Wright: No Speech Codes at Dartmouth

Astonishingly, in the latest Dartmouth Alumni Magazine, President James Wright asserted that Dartmouth students enjoy full freedom of speech:

We have no speech codes at Dartmouth, absolutely none. Anyone who spends any time here knows that there is free speech on this campus. This was a major theme of my convocation address this fall.

This statement, oddly enough, lies immediately below his justification of the derecognition of Zeta Psi fraternity, which published a newsletter the administration didn’t like:

The fraternity newsletter was actually a series of newsletters that targeted and named individual students. The fraternity violated its own standards of conduct and engaged in intense personal harassment.

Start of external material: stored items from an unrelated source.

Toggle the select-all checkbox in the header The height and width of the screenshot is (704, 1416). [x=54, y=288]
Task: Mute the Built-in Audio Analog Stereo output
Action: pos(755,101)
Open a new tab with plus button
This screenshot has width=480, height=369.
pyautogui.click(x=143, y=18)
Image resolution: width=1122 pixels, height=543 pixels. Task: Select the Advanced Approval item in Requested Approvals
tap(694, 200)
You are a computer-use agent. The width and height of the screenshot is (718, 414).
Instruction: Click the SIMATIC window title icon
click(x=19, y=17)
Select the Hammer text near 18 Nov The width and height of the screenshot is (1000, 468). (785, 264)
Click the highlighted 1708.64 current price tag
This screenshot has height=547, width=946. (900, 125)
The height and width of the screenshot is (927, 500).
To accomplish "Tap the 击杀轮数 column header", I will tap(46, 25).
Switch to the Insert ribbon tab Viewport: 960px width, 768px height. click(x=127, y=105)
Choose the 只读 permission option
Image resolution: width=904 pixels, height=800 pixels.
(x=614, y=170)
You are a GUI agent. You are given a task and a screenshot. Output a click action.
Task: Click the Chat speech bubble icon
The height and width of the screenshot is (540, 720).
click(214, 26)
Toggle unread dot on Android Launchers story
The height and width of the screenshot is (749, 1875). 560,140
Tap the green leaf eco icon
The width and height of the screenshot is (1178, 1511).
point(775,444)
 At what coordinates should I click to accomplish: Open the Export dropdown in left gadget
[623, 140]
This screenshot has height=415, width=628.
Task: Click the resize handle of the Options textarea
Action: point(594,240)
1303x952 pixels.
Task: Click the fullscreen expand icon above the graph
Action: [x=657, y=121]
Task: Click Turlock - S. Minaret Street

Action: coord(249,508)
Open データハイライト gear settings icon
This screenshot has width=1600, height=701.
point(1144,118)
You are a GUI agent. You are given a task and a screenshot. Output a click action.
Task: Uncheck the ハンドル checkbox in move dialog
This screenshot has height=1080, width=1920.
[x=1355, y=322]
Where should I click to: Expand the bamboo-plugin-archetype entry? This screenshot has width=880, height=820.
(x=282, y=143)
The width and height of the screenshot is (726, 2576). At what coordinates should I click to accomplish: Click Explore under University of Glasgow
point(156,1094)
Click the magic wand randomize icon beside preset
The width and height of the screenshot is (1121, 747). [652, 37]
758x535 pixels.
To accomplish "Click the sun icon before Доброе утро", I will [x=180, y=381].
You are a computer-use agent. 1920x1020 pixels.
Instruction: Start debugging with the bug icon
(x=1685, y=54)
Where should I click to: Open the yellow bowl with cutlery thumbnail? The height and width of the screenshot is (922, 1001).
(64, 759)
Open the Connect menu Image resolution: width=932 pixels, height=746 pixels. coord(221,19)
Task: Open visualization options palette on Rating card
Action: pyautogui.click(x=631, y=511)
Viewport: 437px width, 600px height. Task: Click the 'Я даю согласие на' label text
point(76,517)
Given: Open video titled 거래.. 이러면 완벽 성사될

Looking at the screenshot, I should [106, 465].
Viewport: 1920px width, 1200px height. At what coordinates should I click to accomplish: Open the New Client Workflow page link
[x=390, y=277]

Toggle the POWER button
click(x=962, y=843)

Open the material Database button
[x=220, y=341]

He blames Zete for derecognizing itself, apparently.

In his letter announcing Zete’s 2001 derecognition, Dean of the College James Larimore wrote that speech should be restricted. He said he disagreed

with those who “argue that anything that an organization can characterize as expressive conduct must be tolerated even though it violates the rules and standards of our community.” Larimore rejects this idea as “corrosive of the very idea of a residential college”.

This seems to contrast with President Wright’s vision of “free speech on campus.”

TDR interviewed Harvey Silverglate of the Foundation for Individual Rights in Education about speech codes a year and a half ago.